10. 解決方法はひとつじゃない
「でも、悪いな。俺には、できない」
私は耳を疑い、男の子は小さく息を呑んだ。
「なんで? ぼくがおじちゃんをあやしい人って言ったから? だから、いじわるするの?」
男の子の目に、薄い水の膜がかかる。
「そうじゃない」
六十里さんは、ゆっくりと首を振る。彼の声は、じんわりと温もりをもっていた。
「俺みたいな素人が手を出すと、子ネコの命が危ないんだよ。だから、消防庁、一一九番に通報するのが一番良い」
「じゃあ!」
「さて、ボウズ。
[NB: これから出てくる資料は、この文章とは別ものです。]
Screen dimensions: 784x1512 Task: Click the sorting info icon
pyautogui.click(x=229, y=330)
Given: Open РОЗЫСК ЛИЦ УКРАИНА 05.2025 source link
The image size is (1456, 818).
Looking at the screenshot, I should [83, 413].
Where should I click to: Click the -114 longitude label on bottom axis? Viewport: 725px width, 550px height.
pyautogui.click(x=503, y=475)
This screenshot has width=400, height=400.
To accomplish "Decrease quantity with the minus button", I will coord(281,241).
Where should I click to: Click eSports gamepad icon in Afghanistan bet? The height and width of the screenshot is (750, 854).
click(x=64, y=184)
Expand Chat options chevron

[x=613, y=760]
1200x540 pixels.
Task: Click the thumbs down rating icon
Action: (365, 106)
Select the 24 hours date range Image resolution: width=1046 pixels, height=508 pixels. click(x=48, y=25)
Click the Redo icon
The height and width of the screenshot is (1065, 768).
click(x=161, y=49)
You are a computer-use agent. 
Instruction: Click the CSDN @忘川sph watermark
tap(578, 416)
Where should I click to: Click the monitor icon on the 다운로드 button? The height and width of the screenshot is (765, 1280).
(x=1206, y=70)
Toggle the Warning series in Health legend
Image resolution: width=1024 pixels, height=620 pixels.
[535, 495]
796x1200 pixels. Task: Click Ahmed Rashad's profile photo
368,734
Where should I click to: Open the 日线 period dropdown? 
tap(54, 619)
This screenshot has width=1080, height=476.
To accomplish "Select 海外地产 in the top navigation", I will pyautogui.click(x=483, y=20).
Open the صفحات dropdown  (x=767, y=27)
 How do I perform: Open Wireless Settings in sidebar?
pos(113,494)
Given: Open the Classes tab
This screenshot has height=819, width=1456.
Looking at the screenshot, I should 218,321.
おまえ、子ネコをここから出したあと、どうするんだ?」
「え? どうもしないよ?」
クリッとした目をぱちぱちとさせて、男の子は首を傾げた。
「それじゃあ、子ネコを助けたことにはならねぇぞ?」
「なんで?」
私も、男の子の気持ちと同じだった。
今、この可哀想な子ネコを助けることが以外に、なにをすることがあるんだろう?
「ボウズ、さっき、この子ネコをつかんだって言ったな?」
「うん」
「こいつは、たぶん、ノラネコだ。まだ、子ネコのこいつは、一匹じゃ生きていけねぇ。それは、わかるか?」
「うん、わかるよ。おかあさんネコがいるんだよね?」
「そうだな。でも、おかあさんネコはな、人間が触った子ネコ、人間の臭いのついた子ネコを育てねぇんだよ」
「そうなの? じゃあ、この子は、どうなるの?」
「どうなるだろうな。ただでさえ弱ってるんだ。もしかしたら、すぐに死んじまうかもな。それか、カラスに狙われて、エサになるかも知れねぇ」
「そんな……」
私の口からは、自然と絶望が漏れていた。
生態系から見れば、六十里さんの言っていることが至極当然なのはわかる。でも、感情が追いつかない。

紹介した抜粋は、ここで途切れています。